DATA PROVIDED>
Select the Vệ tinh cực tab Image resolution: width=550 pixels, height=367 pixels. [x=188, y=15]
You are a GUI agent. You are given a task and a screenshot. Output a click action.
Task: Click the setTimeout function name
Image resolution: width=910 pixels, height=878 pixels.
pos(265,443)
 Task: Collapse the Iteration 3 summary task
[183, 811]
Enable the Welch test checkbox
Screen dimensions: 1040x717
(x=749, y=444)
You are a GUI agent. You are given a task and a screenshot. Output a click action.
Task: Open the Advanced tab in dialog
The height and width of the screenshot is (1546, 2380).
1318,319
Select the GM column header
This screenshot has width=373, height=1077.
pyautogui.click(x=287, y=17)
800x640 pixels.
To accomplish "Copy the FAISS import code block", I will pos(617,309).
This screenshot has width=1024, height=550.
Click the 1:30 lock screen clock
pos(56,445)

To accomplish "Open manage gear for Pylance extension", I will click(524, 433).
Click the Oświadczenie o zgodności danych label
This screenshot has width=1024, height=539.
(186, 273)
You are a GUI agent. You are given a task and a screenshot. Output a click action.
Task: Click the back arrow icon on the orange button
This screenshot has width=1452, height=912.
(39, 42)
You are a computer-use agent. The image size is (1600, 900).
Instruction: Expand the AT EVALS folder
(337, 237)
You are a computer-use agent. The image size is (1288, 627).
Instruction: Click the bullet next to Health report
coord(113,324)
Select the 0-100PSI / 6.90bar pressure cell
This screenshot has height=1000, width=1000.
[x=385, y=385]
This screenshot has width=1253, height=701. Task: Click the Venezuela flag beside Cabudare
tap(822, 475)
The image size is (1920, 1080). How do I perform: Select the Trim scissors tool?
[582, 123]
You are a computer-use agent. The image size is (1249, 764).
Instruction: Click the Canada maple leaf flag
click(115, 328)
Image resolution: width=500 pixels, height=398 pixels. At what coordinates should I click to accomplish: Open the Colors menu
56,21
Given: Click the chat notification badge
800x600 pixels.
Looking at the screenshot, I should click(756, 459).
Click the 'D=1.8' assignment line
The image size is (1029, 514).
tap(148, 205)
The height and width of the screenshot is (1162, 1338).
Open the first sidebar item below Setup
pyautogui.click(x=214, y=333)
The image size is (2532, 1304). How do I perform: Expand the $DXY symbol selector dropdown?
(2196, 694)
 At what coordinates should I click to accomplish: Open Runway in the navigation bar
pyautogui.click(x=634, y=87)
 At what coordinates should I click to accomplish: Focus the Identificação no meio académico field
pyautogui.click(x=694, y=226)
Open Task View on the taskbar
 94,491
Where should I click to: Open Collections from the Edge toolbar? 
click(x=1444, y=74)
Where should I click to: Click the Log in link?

EXERCISE OBJECTIVE>
Which lines in the material contain the word "resolution"? List each of them in full.

RESPONSE BELOW>
Select the Vệ tinh cực tab Image resolution: width=550 pixels, height=367 pixels. [x=188, y=15]
Image resolution: width=910 pixels, height=878 pixels.
Image resolution: width=500 pixels, height=398 pixels. At what coordinates should I click to accomplish: Open the Colors menu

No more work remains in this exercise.